-- Start --
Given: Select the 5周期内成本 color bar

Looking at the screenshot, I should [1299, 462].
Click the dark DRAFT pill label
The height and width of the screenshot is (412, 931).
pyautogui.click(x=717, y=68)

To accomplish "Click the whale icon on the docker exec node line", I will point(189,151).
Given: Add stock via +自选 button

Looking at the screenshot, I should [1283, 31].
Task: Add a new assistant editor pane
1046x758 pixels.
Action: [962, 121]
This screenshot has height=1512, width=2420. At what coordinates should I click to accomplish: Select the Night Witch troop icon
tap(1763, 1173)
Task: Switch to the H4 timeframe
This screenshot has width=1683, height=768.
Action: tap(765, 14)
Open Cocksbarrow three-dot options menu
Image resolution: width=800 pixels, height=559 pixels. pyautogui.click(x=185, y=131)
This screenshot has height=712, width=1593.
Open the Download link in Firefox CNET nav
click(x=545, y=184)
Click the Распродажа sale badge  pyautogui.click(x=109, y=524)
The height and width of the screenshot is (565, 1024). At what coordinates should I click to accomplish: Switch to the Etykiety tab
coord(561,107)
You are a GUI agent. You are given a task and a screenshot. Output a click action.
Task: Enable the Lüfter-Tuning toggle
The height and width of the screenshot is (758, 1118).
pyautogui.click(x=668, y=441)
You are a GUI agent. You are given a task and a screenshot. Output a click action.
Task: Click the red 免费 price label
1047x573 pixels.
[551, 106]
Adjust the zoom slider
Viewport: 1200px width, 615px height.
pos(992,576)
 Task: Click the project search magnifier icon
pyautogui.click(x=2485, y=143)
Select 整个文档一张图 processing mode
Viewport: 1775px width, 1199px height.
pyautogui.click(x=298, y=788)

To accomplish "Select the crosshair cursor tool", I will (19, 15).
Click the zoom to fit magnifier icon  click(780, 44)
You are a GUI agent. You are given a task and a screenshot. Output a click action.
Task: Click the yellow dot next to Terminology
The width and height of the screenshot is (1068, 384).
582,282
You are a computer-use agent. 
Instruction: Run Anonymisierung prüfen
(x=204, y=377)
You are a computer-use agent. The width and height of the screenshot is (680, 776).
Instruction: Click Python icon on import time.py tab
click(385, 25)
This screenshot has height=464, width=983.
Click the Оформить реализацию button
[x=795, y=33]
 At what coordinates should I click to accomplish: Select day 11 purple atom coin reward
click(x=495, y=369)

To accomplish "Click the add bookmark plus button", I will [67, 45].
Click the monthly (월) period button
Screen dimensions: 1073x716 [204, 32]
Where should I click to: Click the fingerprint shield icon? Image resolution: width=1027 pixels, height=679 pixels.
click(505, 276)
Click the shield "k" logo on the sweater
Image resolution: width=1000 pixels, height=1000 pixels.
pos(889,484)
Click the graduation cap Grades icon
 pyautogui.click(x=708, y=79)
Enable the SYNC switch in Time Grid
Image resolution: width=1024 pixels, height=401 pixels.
-- End --
▶ _DIRECTION_
Locate each line in the listing that contains the word "Select" and copy those lines.

▶ _ANSWER TO THE EXERCISE_
Given: Select the 5周期内成本 color bar
This screenshot has height=1512, width=2420. At what coordinates should I click to accomplish: Select the Night Witch troop icon
Select 整个文档一张图 processing mode
To accomplish "Select the crosshair cursor tool", I will (19, 15).
 At what coordinates should I click to accomplish: Select day 11 purple atom coin reward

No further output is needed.